§ Work instruction
Your answer must be the exact lines from the one holding "Viewport: 633px width, 317px" through the end of the entries, with no pictures.

== Available records ==

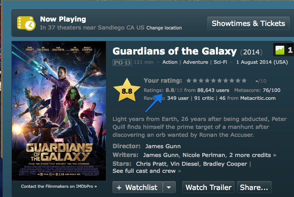294x197 pixels.
Task: Open the Metacritic.com reviews link
Action: pyautogui.click(x=252, y=98)
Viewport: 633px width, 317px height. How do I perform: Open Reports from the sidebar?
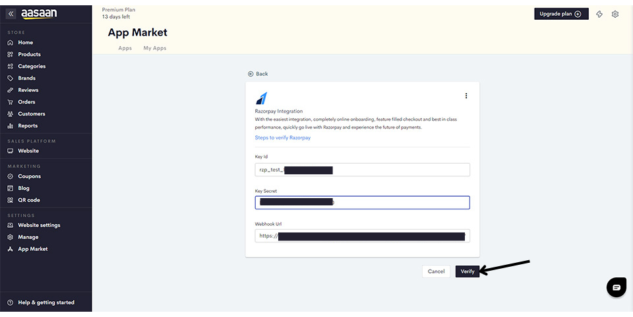coord(28,125)
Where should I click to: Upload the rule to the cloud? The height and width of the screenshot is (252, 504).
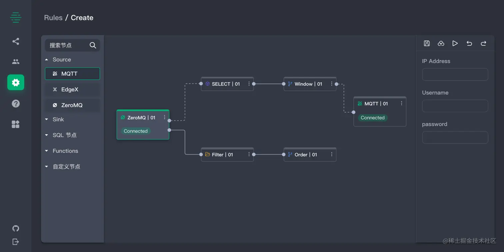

===

§ Solution for this task
Viewport: 633px width, 317px height. How do I perform: Open Reports from the sidebar?
coord(28,125)
Where should I click to: Upload the rule to the cloud? The height and width of the screenshot is (252, 504).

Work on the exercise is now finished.